La comedia de O’Hara
La comedia de O’Hara
La actriz Catharine O’Hara se vio tapada a sí misma por su papel de la madre de los McCallister, una señora que ahora no pasaría el corte de ningún trabajador social. Más increíble que sus tramas fue el éxito inaudito que tuvieron aquellos merengues envenenados.
Solo en casa y su secuela son pináculos navideños del vídeo VHS, títulos que siguen siendo adictivos para ver en familia cuando las plataformas de ahora no son capaces de actualizar esos conceptos edulcorados de los tiempos del Fin de la Historia. Kevin, entre clasista y justiciero, ha envejecido mal. Nos cae mucho mejor el caco de Joe Pesci.
La infortunada O’Hara, la madre que se le ha muerto así de repente a Macaulay Culkin, llevaba la comedia encima aunque siempre estará más unida a esa señora pija que se le quedaba olvidado el hijo en casa o en el aeropuerto.
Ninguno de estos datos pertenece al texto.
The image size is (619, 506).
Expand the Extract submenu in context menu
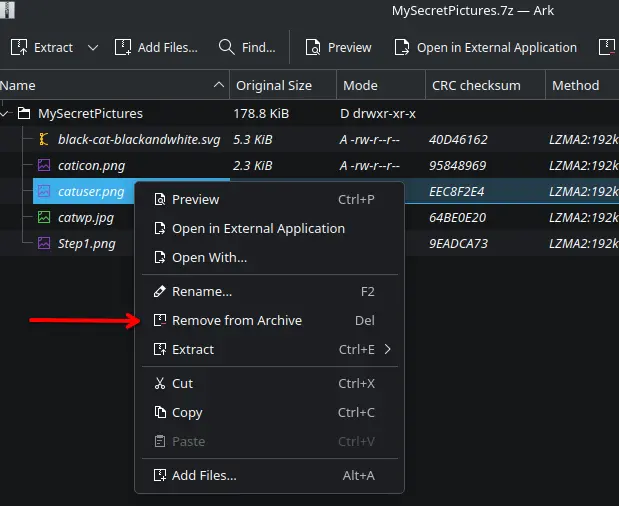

Los espectadores más nostálgicos la señalan cuando la ven después en papeles serios, como en The Last of us. Y también la pueden encontrar a sus anchas, con su afilado histrionismo en Schitt’s Creek, la serie de los Levy a la que le llegó el Emmy cuando acababan y el mundo se derrumbaba a nuestro alrededor. Y está magnífica en The Studio, la sátira de Hollywood sobre sí mismo, que hay que visitar para descifrar del todo que las fábricas de sueños son factorías de cretinismo.
Unimos a la pobre de Catharine O’Hara con Solo en casa y Bitelchús pero deja una remesa de grandes capítulos. Infantería del buen humor y la mala leche.